It’s one of the clearest expressions of the growing middle class in many African countries — a burgeoning demand for shopping malls, each more lavish than the one before.
Increasing local spending power and a boom in the number of expat workers in recent years have led investors to turn their attentions to the benefits of retail therapy.
From Nairobi to Johannesburg, major urban centers across the continent have seen a construction boom take hold — and the world of shopping is at the heart of it.
A homage to the continent
In Midrand, South Africa, a huge new mall is under construction between Johannesburg and Pretoria, with its design intended to pay homage to the characteristics of the continent.
The Mall of Africa, due to open in April 2016, will boast 131,000 square meters of retail space, with developers Aurecon saying it will be the largest African mall ever to have been built in one phase.
The four shopping courts at its heart will each be inspired by different parts of the continent, with their features intended to evoke distinctive African climatic zones.

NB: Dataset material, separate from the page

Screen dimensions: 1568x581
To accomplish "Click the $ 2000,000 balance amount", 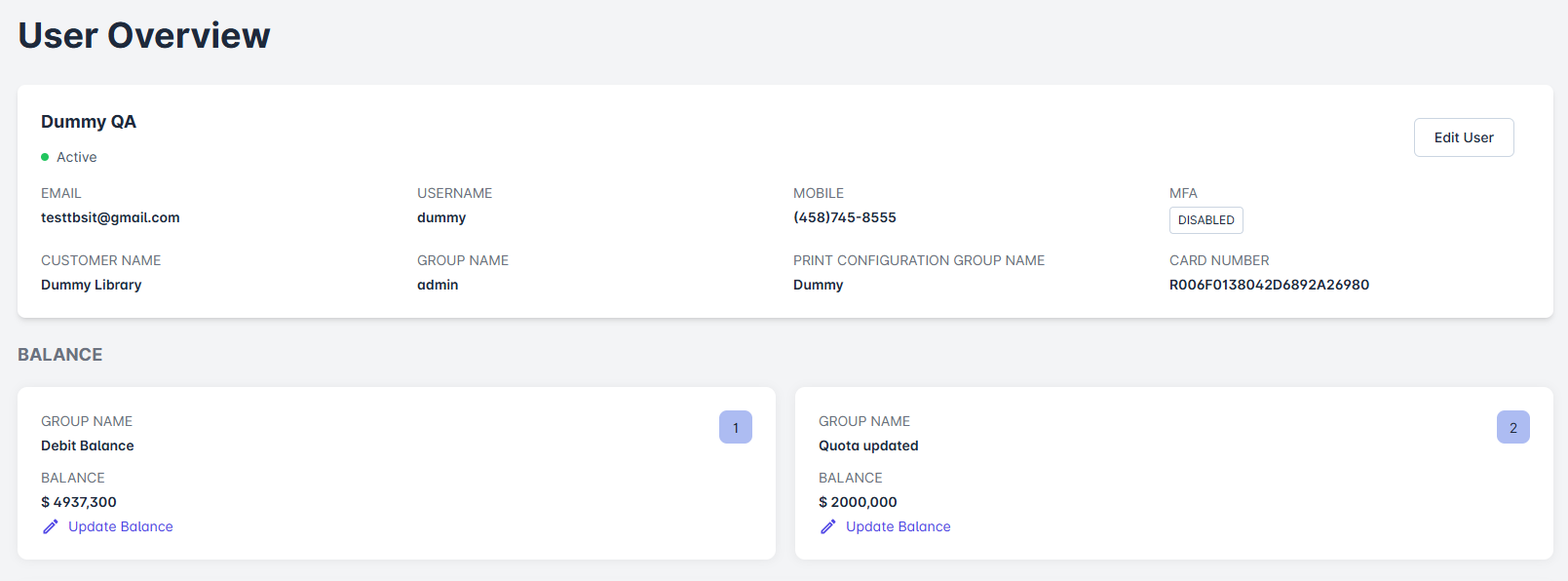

And with retailers including a mixture of South African and international firms — Edgars, Woolworths, Truworths, Checkers, Ster-Kinekor and Game among them — the Mall of Africa will be the latest big hitter in a growing list.
Dolphins in Nairobi
Later this year, the biggest mall in East Africa will throw open its doors and provide a new experience for shoppers in Nairobi.
The Two Rivers development, located between some of the city’s most increasingly affluent areas, will have 62,000 square meters of retail space and its very own water park area, complete with dolphins.

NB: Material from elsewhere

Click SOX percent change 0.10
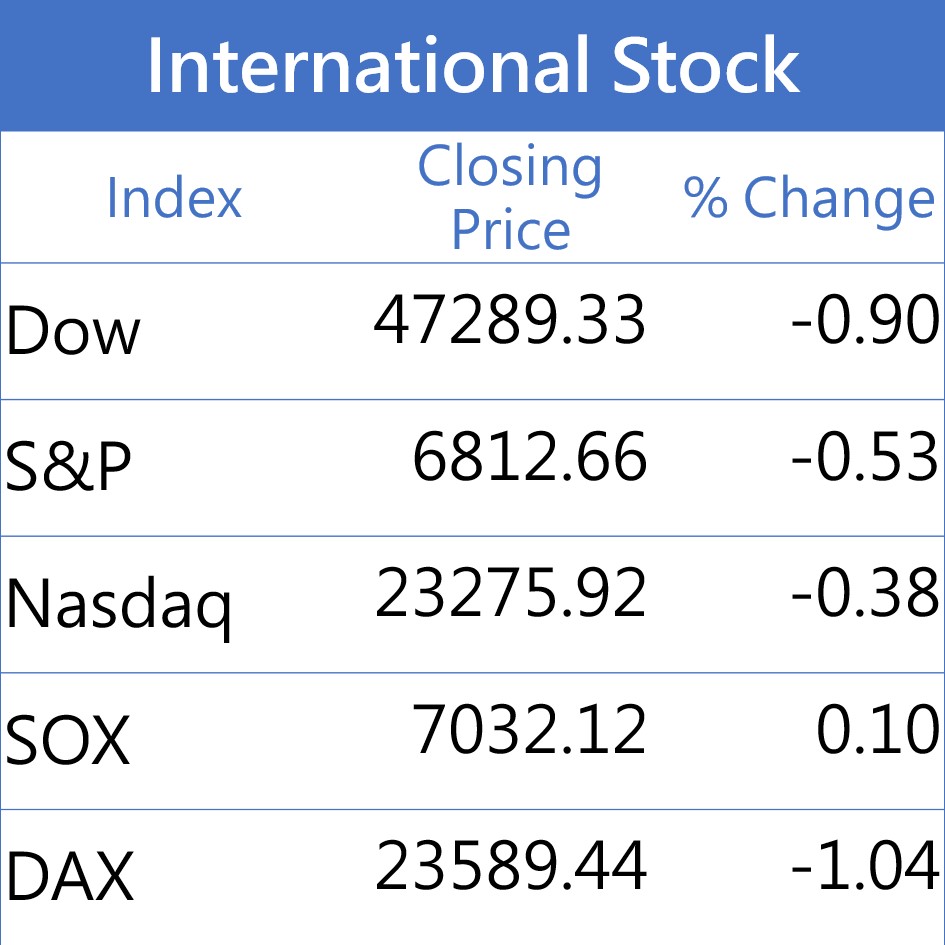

Its key tenants will include Austrian jewelers Swarovski and French supermarket firm Carrefour, with almost half the total space on offer going to international retailers.
Kenyan investment company Centum, which masterminded the mall, has also committed heavily to the infrastructure needed to make it work smoothly.
New roads and electricity grids are already in place, while solar power will be used to generate backup supplies and parking spaces for 4,000 cars are being provided.
With 40,000 visitors projected to walk through its doors each day, it’s easy to see why more and more retailers are looking to expand their operations across Africa.
Elsewhere in Nairobi, the Thika Road Mall — Two Rivers’ predecessor as the biggest in East Africa — continues to do a roaring trade, while other, smaller centers are under construction in larger cities across the country.
Ghana’s window of opportunity
Developers are looking with particular interest at Ghana, a country whose economy has dropped below the average for sub-Saharan Africa in the last couple of years, with nasty effects on the value of its currency.
But the lull economy is seen as an opportunity for new developments: “I would say if I was a farmer, I would be planting seeds now, because we realize that by 2020 this country would have a very good booming economy,” says Nana Kwame Bediako, CEO of Wonda World Properties, which has three ongoing projects in Ghana’s capital city of Accra, including one that sports 93 apartments and 3,000 square meters of retail space.
“And at that time, it’s he who has the most that would harvest.”
In Accra, today, it’s hard to find any part of the city where there isn’t a construction crane or a sign advertising a new property.
Ghana’s economy received a significant boost in 2007 with the discovery of substantial amounts of offshore oil. But with prices of crude dipping, the momentum has stalled.
Nevertheless, John Dramani Mahama, the President of Ghana, does not fear overdevelopment: “As the economy grows I think the demand for these offices and commercial complexes continues to increase. And we can anticipate that, if you look at the projection of our growth figures we’re looking at 7% and above growth going into 2017 and beyond. So I think the construction going on now will find that the demand is still strong going forward,” he told CNN.
Nairobi’s Westgate returns
Amid many new openings, there’s also one particular mall which recently came back to life after a two-year closure.
Nairobi’s Westgate mall in the affluent neighborhood of Westlands opened its doors again last July. In 2013, it was at the center of a bloody terrorist attack which left 67 dead.
“It’s a big symbol of the economy,” economic analyst Aly Khan Satchu told CNN. “Nairobi is between 40% and 45% of Kenya’s economy, and Westlands is really a key component of that Nairobi economy. Probably a quarter of it if you measure as a whole.”
Meanwhile, plans are afoot for a multimillion dollar mall in Dar es Salaam, the biggest city in Tanzania, and Kenyan mall operators are spreading their operations to set up malls to meet demand in Kampala, Uganda.
The ringing of tills is, it seems, only going to get louder.